I first saw Tom's oldest son when he was an infant.  Tom and his first wife were living on the Avenues in Salt Lake in a lovely old house that Tom was remodeling.  Tom's first wife and I had been friends in Junior High and High School.  We had  much in common, but the most striking thing we had in common was bad daddies who used us for their sexual pleasure.  Odd isn't it that two of the first women in Tom's early life had that in common?  We were smart girls, talented girls, pretty girls.  We were very barely holding it together to keep our craziness from being our undoing.  She was a dancer and a very talented one.  So Tom's oldest son got his father's musical genes and his mother's musical genes.  Is madness passed in the blood?  It depends on the madness.  I'm guessing not in this case.  But what might have been passed to Tom's oldest son is great sorrow that his father left him (when he was still a very young boy) and his mother in a small northern California town to go to LA and make is fortune as a Rock n Roll musician.  I call that abandonment.  I don't know what Tom calls it.
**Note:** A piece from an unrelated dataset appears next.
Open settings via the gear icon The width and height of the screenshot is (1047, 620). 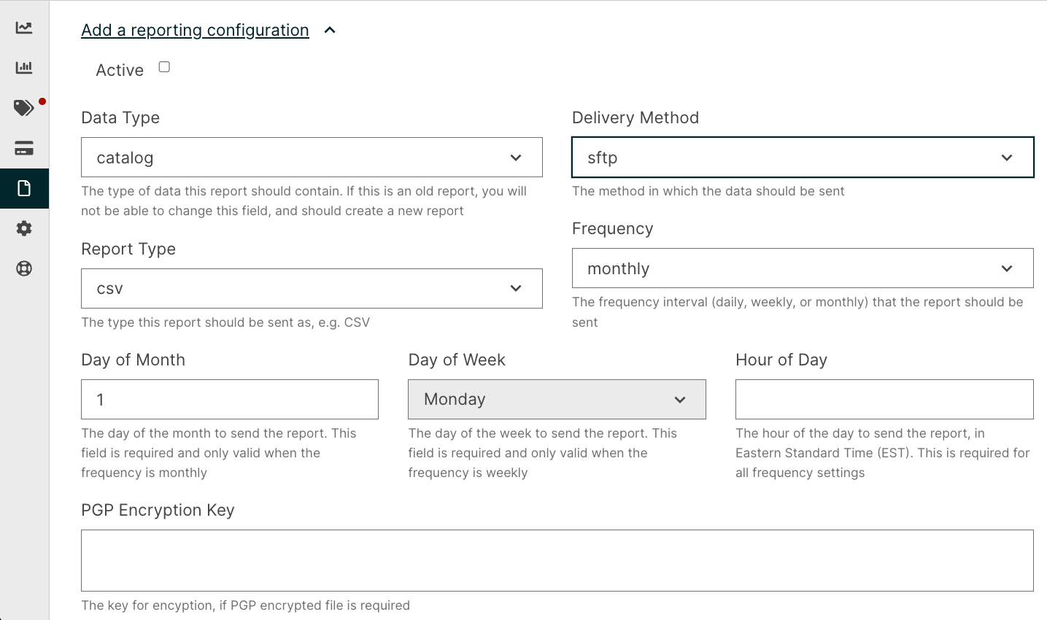coord(24,228)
Tom moved into an apartment building in LA next door to Pamela Courson's sister.  Pamela was Jim Morrison's wife.  That's a pretty good contact for an ambitious rock n roll musician looking to make his fortune and a name for himself.  Tom told me that he fell in love with her and in very short order had built a door in a wall to make their apartments adjoining.  He was pretty handy with all his tools.

Remember that during all this time he was still married to his first son's mother and they were still living in a little town north of San Francisco, waiting for Tom to come home or send for them.  Who knows what anyone wanted, expected, imagined, longed for, but Pamela's sister got pregnant.  Jim Morrison got dead, then Pamela got dead, and Tom divorced his old wife to marry a new, pregnant wife.  So Tom's oldest son might very well have begun to feel like "the forgotten one" very early in his life. 
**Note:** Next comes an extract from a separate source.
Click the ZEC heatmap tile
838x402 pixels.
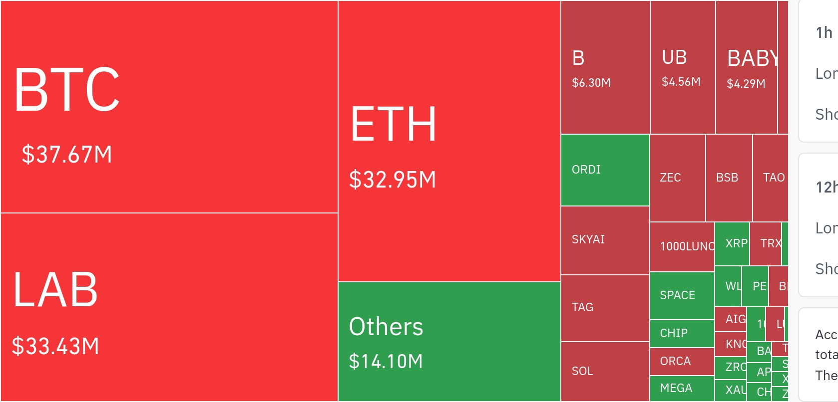pos(678,178)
That second child of Tom's was a daughter.  Then there was another pregnancy and another son was born.  Were any of these children planned?  Maybe by Tom's second wife.  I don't know.  I know the first pregnancy was not planned.  They were nineteen when Tom's first son was born.  They were unmarried until the boy was born.  Tom proposed in the hospital where his first boy was born, just after the birth.  I don't know the exact details of any of this.  I only know what Tom told me.  But I can see damage in children.  I can recognize the psychic wounds of children who feel used and/or abandoned.  So can certain kinds of men.

By the time Tom and I were together again in the early '80s living in Tom's house up Emigration  Canyon,  he was divorced from his second wife and I was divorcing my third husband.  He had summer and Christmas holiday visitation with his two youngest children, a six year old girl who seemed very sullen and sad, a girl who read obsessively (a girl I recognized, since I had been that kind of girl) and a four year old boy (a robust and good natured little boy).  We took them to baseball games in the summer and skiing in the winter.  And most nights Tom went off to honkytonks to play Country Western music and I stayed with the kids.

There were a few years when Tom's oldest son joined us during ski season.  He was a delight.  He was so smart and funny and talented.  He did bring his own pot.  He always offered to share a joint with me when we were outside away from the little kids and Tom.  Did I wrestle with myself over the inappropriateness of smoking dope with Tom's teenaged son?  Probably not enough.  Was I a good role model or mother substitute for any of Tom's children while they were visiting us?  Probably not. But I was kind to them.  I did love them.  I still love them more than I ever loved Tom. I had made the choice early in my life that I was not going to have children of my own.  I didn't want to pass the crazy on.  I didn't want to be tied to a man because I'd carried his child to term.  My parents were crazy.  They'd done terrible things to me.  How could I know how to be a good parent?  How would I know who the bad men were?  They all seemed pretty bad to me, in one way or another.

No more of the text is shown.